“Il miglior dipintor del mondo”, così lo definì Boccaccio. Intellettuale e rivoluzionario, Giotto è passato alla storia per aver abbandonato la ieraticità e la solennità della pittura delle epoche precedenti e per aver finalmente abbracciato un tipo di arte più naturale e fedele alla realtà.

Così come Dante, Petrarca e Boccaccio nella letteratura, allo stesso modo Giotto, nella pittura, riuscì a stravolgere il suo tempo con nuovi codici espressivi, trasformandoli in qualcosa con cui chiunque avrebbe poi dovuto misurarsi.

Il “sovrano maestro in dipintura” è stato celebrato dall’Associazione Umbria e Amici del Victoria, in collaborazione con il Co.As.It. di Melbourne, in un evento gratuito presso la Melbourne Library at the Dock a Docklands, lo scorso 25 novembre, ‘Giotto and the Franciscans at Assisi’. Sono stati i professori Rodney Lokaj e Roberta Crisci-Richardson a delineare i tratti distintivi dell’immenso artista e a seguire le sue orme attraverso l’Umbria, nei suoi luoghi più celeberrimi e in quelli più nascosti.

Il seminario ha ottenuto un tutto esaurito in tempi record, segnale evidente dell’interesse della comunità australiana e italo-australiana per un linguaggio artistico che si fonda sulla ricerca intensa del senso della realtà, sull’utilizzo poetico della prospettiva e sulla rappresentazione dell’uomo e dei suoi sentimenti. È proprio per questo che Giotto è considerato un precursore del Rinascimento.

“Abbandona l’iconografia bizantina e instrada il linguaggio moderno dell’arte – dichiara la storica dell’arte, Roberta Crisci-Richardson –. Dante, Giotto e San Francesco sono i pilastri della nostra identità, in un momento storico in cui l’Italia prova a dire addio al suo passato medievale per cominciare ad acquisire una grandezza nel linguaggio e una sorta di riscoperta. Sicuramente il riscontro positivo dell’evento, in termini di numero, dimostra un certo interesse della comunità verso queste immense personalità che spiegano così tanto della nostra individualità di italiani”.

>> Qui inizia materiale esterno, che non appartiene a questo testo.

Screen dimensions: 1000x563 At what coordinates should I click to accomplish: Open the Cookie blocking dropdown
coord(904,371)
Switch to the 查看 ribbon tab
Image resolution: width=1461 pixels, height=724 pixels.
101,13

Giotto viene spesso ricordato anche per le moltissime leggende e gli aneddoti che gravitano su di lui; con lui, infatti, la storia dell’arte occidentale trova la prima figura di pittore circondato da un alone quasi mitico. Celebre l’aneddoto secondo cui Giotto sia stato in grado di disegnare un cerchio perfetto a mano libera, oppure quello secondo cui il suo talento sarebbe stato notato dal grande Cimabue quando era ancora un bambino. Secondo le testimonianze sopravvissute al tempo, un giorno Giotto si sarebbe dilettato a disegnare alcune pecore che pascolavano, ritratte con tanta abilità da indurre Cimabue a prendere il giovane sotto la sua protezione.
Eppure, è strano come di un artista così importante, neppure conosciamo il vero nome, forse Biagio o Ambrogio, nato in una famiglia contadina nelle colline del Mugello.

È stata Crisci-Richardson a tratteggiare le innovazioni iconografiche di Giotto durante l’evento alla Library at the Dock, soprattutto nel suo periodo umbro, quando il celebre pittore dipinse le Storie di San Francesco, tra il 1290 e il 1295, nella Basilica Superiore di Assisi.

“È il linguaggio visivo di Giotto a interessarmi, in un momento molto particolare per la Chiesa e per la storia dell’ordine francescano – ha spiegato Crisci-Richardson –. È un’epoca decisamente rilevante, in cui Giotto prova a forgiare un linguaggio figurativo nuovo, proto-rinascimentale. Siamo ancora nel 1296, ma straordinariamente punta già in quella direzione”.

Anche il professore Rodney Lockay, dottore in Lettere e studioso di Filologia e di Dante Alighieri, ha celebrato la grandezza dell’artista, partendo da una terzina del canto XI del Purgatorio della Divina Commedia – “Credette Cimabue ne la pittura / tener lo campo, e ora ha Giotto il grido / sì che la fama di colui è scura”, che fa chiaro riferimento alla ‘novità’ dell’arte giottesca –, per poi illustrare il ruolo dell’artista in un periodo di lotte tra i discepoli di Francesco, dopo la morte del Santo, attraverso i testi a lui dedicati.

“L’arte, a volte, viene percepita come un’attività limitata a pochi – ha continuato Crisci-Richardson –, eppure basti pensare al ruolo di pittori, scultori e architetti che, proprio come Giotto, hanno umanizzato la storia dell’arte, tendando di dar vita a un linguaggio più inclusivo, anticipando molto spesso i tempi”.